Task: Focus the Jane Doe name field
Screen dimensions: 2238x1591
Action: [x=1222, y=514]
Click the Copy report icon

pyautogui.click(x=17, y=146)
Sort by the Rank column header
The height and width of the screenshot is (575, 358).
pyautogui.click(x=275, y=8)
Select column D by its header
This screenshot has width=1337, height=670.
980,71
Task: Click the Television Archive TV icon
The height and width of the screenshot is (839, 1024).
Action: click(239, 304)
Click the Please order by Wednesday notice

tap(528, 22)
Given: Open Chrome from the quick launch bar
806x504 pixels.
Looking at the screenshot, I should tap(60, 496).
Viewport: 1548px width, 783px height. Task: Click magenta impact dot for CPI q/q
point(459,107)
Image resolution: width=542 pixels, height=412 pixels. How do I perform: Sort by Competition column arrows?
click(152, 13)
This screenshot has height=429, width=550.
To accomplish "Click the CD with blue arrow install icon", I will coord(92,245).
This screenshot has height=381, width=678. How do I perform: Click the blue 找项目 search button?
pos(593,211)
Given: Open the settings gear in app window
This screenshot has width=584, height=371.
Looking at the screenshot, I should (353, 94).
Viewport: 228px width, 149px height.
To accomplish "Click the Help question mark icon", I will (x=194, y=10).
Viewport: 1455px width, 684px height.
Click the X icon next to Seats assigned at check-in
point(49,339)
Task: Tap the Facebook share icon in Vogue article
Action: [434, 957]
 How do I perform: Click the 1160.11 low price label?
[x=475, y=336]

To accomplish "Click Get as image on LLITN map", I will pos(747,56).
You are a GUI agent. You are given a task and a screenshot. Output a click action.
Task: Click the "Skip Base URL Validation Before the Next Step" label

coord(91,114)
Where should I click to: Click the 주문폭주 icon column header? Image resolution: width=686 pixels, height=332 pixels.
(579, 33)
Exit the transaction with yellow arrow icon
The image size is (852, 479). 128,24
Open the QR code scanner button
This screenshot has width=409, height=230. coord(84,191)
● ● ● ● ● ● ●
Goal:
Change every occurrence of "Viewport" to "Display" in the lines above and leave everything else as it is.

Solution for this problem:
Task: Focus the Jane Doe name field
Screen dimensions: 2238x1591
Action: [x=1222, y=514]
Click the Copy report icon

pyautogui.click(x=17, y=146)
Sort by the Rank column header
The height and width of the screenshot is (575, 358).
pyautogui.click(x=275, y=8)
Select column D by its header
This screenshot has width=1337, height=670.
980,71
Task: Click the Television Archive TV icon
The height and width of the screenshot is (839, 1024).
Action: click(239, 304)
Click the Please order by Wednesday notice

tap(528, 22)
Given: Open Chrome from the quick launch bar
806x504 pixels.
Looking at the screenshot, I should tap(60, 496).
Display: 1548px width, 783px height. Task: Click magenta impact dot for CPI q/q
point(459,107)
Image resolution: width=542 pixels, height=412 pixels. How do I perform: Sort by Competition column arrows?
click(152, 13)
This screenshot has height=429, width=550.
To accomplish "Click the CD with blue arrow install icon", I will coord(92,245).
This screenshot has height=381, width=678. How do I perform: Click the blue 找项目 search button?
pos(593,211)
Given: Open the settings gear in app window
This screenshot has width=584, height=371.
Looking at the screenshot, I should (353, 94).
Display: 228px width, 149px height.
To accomplish "Click the Help question mark icon", I will (x=194, y=10).
Display: 1455px width, 684px height.
Click the X icon next to Seats assigned at check-in
point(49,339)
Task: Tap the Facebook share icon in Vogue article
Action: [434, 957]
 How do I perform: Click the 1160.11 low price label?
[x=475, y=336]

To accomplish "Click Get as image on LLITN map", I will pos(747,56).
You are a GUI agent. You are given a task and a screenshot. Output a click action.
Task: Click the "Skip Base URL Validation Before the Next Step" label

coord(91,114)
Where should I click to: Click the 주문폭주 icon column header? Image resolution: width=686 pixels, height=332 pixels.
(579, 33)
Exit the transaction with yellow arrow icon
The image size is (852, 479). 128,24
Open the QR code scanner button
This screenshot has width=409, height=230. coord(84,191)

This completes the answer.